I had a spare GPU spinning its fans in the homelab and a nagging curiosity about whether I could run a decent language model without renting time from anyone. The answer in October 2022 is "yes, with caveats", and the caveats are almost entirely about VRAM.
What actually fits
The honest constraint is memory. The big, impressive models, the 175B-parameter ones, are not going anywhere near a single consumer card. What you can run locally today is the smaller open family: GPT-J 6B, the smaller GPT-NeoX variants, BLOOM in its more modest sizes, Meta's OPT, and the instruction-tuned FLAN-T5 models if you want something that follows a prompt rather than just continuing it.
A rough rule of thumb: in full fp16, reckon on roughly two bytes per parameter, so a 6B model wants about 12GB just for the weights, before you account for activations and the KV cache. On a 24GB card you have comfortable room for a 6B model and can stretch further with 8-bit loading. On 8 to 12GB you are firmly in "smaller model or bust" territory.
Getting it running
The path of least resistance is Hugging Face transformers. Nothing exotic:
from transformers import AutoTokenizer, AutoModelForCausalLM
import torch
name = "EleutherAI/gpt-j-6B"
tok = AutoTokenizer.from_pretrained(name)

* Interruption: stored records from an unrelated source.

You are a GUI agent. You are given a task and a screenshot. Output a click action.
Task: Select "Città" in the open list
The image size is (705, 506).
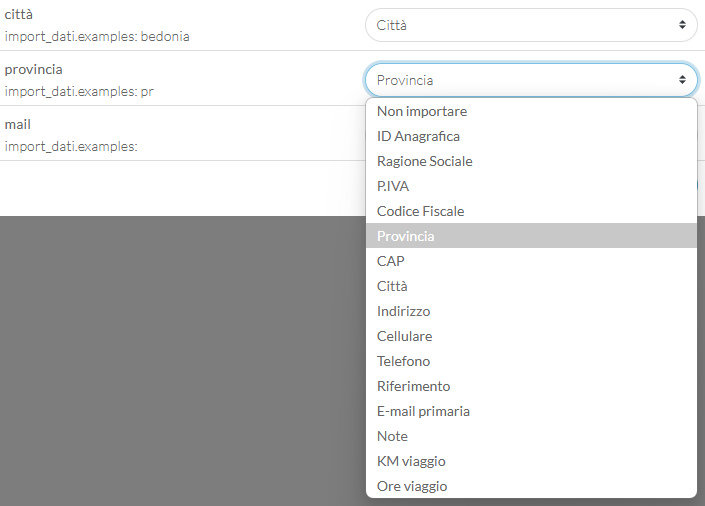531,286
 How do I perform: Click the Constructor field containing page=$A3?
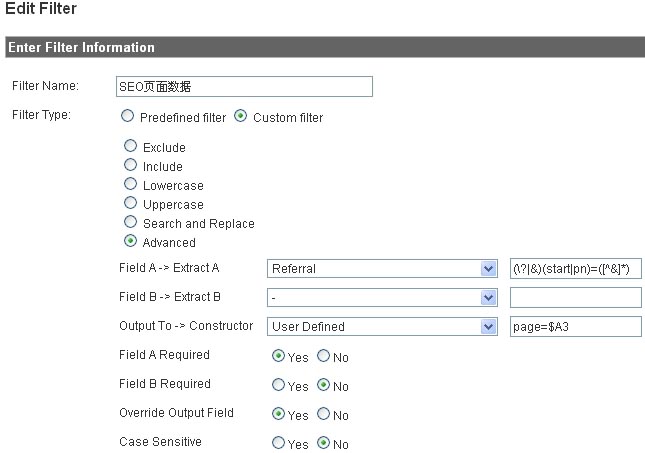[x=575, y=327]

model = AutoModelForCausalLM.from_pretrained(
name, torch_dtype=torch.float16, device_map="auto"
)
prompt = "Explain MTU to a sysadmin in two sentences:\n"

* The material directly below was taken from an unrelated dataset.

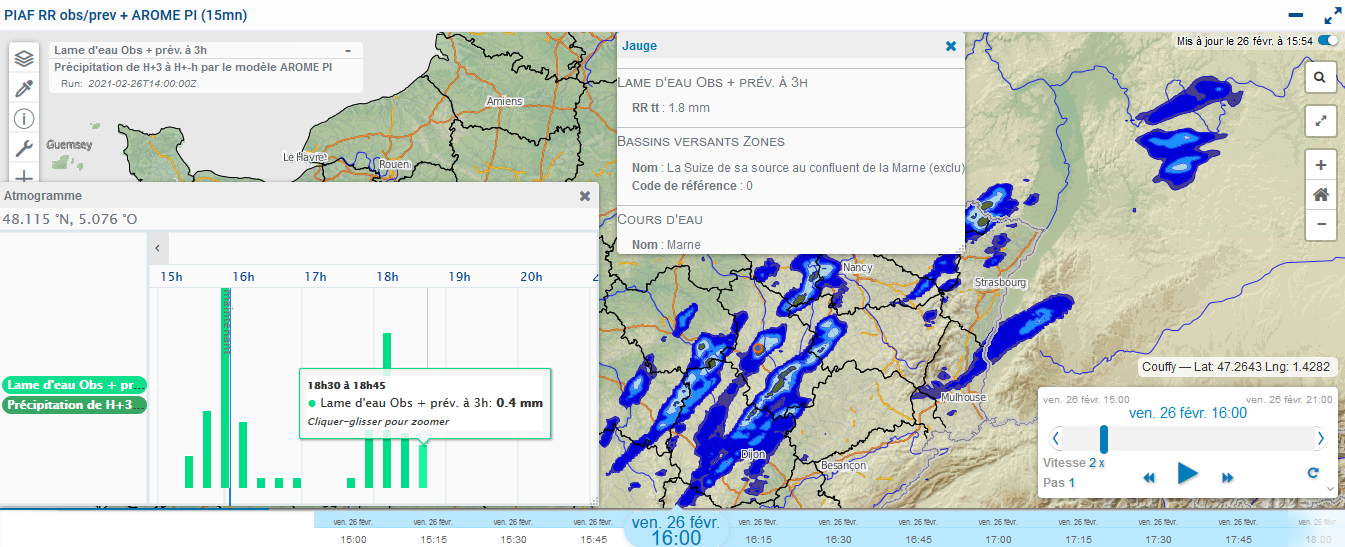Image resolution: width=1345 pixels, height=547 pixels.
Task: Collapse the time player panel chevron
Action: (x=1329, y=488)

ids = tok(prompt, return_tensors="pt").to(model.device)
out = model.generate(**ids, max_new_tokens=80, do_sample=True, temperature=0.7)
print(tok.decode(out[0], skip_special_tokens=True))
device_map="auto" does a surprising amount of heavy lifting, placing layers across whatever you have. If the weights do not quite fit in fp16, bitsandbytes and load_in_8bit=True will often squeeze a model onto a card it would otherwise overflow, at some cost to speed and a little to quality.
The rough edges
Two things to set expectations on. First, these open models are not ChatGPT. The hosted assistants that have everyone excited are heavily tuned with instruction data and reinforcement from human feedback, and the raw open weights you run at home are noticeably blunter. FLAN-T5 follows instructions best of the bunch, but it is small and it shows.
Second, the tooling is young. You are wiring together transformers, CUDA, the right Torch build and bitsandbytes, and the version dance is real. Budget an evening for the environment alone, and pin everything once it works.
Is it worth it? For me, yes, easily. There is something genuinely satisfying about a model that runs entirely on a box in my own garage, with no API key and no per-token meter ticking over. It is not going to write my emails to a professional standard yet. But the trajectory is steep, the open models are improving month on month, and I would rather be learning the plumbing now than scrambling to catch up later.